Au-delà de ce constat, la lumière bleue HEV intense expose à des conséquences plus ou moins graves : perte de sensibilité aux contrastes, éblouissement et, avec le temps, formation d’une cataracte et/ou accélération de la DMLA (Dégénérescence Maculaire Liée à l’Age) pour les sujets porteurs.
L’utilisation de luminaires à LED en lumière froide – c’est-à-dire à une température de couleur supérieure à 5 000 K – représente donc un risque. A cette couleur de lumière, le spectre de la LED présente en effet une très forte pointe de bleu HEV. Le sujet est plus ou moins critique selon la puissance et la brillance du luminaire (scialytique ou plafonnier).

Les effets bénéfiques
Les cyans et les turquoises (longueur d’ondes entre 450 et 550 µm) commandent notre horloge interne et gèrent les sécrétions hormonales. Les jaunes et les rouges influent principalement sur notre synchronisation avec la durée du jour. La quantité d’éclairement joue sur notre tonicité : si en plein midi par beau temps nous sommes en forme et réveillés, un après-midi de brouillard nous déprime et nous fatigue. C’est la raison pour laquelle l’augmentation d’un éclairement artificiel présentant une répartition spectrale proche de la lumière du jour, permet de pratiquer la « luminothérapie » dont l’objectif (non médical) est de restaurer un état dynamique aux périodes où nous sommes privés de lumière naturelle du jour (fig. 6).

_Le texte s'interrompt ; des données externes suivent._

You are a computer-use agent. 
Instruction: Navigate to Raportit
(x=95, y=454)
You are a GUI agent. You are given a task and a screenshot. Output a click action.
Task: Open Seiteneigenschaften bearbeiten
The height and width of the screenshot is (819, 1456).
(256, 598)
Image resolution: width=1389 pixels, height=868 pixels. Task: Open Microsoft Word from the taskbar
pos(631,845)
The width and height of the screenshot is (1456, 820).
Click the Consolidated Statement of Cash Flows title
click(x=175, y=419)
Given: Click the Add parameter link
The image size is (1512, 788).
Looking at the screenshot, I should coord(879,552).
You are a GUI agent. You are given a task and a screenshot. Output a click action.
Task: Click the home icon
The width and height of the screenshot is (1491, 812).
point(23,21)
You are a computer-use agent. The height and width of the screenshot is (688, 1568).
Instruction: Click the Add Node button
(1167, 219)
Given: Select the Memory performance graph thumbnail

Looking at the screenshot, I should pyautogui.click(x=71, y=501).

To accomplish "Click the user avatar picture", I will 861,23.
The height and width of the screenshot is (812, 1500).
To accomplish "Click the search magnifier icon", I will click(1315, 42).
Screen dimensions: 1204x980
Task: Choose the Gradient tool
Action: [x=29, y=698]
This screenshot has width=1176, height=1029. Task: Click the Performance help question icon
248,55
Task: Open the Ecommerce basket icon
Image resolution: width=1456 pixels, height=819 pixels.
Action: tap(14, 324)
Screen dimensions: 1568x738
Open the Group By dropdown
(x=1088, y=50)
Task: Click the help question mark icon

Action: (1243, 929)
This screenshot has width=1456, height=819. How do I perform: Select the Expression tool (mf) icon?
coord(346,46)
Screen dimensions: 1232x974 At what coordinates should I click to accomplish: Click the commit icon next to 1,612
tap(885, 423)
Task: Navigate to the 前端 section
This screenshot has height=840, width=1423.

Les LED en cabinet dentaire ?

Les LED sont destinées à remplacer dans les années, voire les mois à venir, toutes les sources de lumière existantes. Les ampoules à filament ont déjà disparu. Les halogènes seront interdits sous vingt-quatre mois et les tubes fluorescents d’ici à quatre ans.
Pour les salles d’attente, les zones d’accueil et de circulation, et l’espace stérilisation, les luminaires LED, à des températures de couleur chaudes et neutres (2 700 à 4 000 K) (fig. 7) sont parfaitement sûrs, à la condition expresse de n’utiliser que des luminaires de qualité qui suppriment l’éblouissement et soustraient la vision de la LED aux yeux des utilisateurs.



A ces températures de couleur, il n’y a pas de pointe de bleu, donc pas de toxicité de la lumière.
En revanche, les LED à lumière froide (6 500 K) (fig. 8) ne remplissent aucun des critères de sécurité et de confort. Leur spectre présente une forte pointe de bleu toxique. Ce bleu active parallèlement la photopolymérisation des composites.


Elles ne doivent donc être utilisées nulle part et surtout pas en salle de soin.

En technologie LED, le seul critère « 6 500 K » ne constitue certainement pas un critère de bonne lumière.
C’est le spectre le véritable juge de paix. Il doit se rapprocher
le plus possible de celui de la lumière naturelle du jour.

La technologie très récente des LED complexes permet de reproduire fidèlement l’illuminant normatif D65 de la lumière du jour à 6 500 K (fig. 9).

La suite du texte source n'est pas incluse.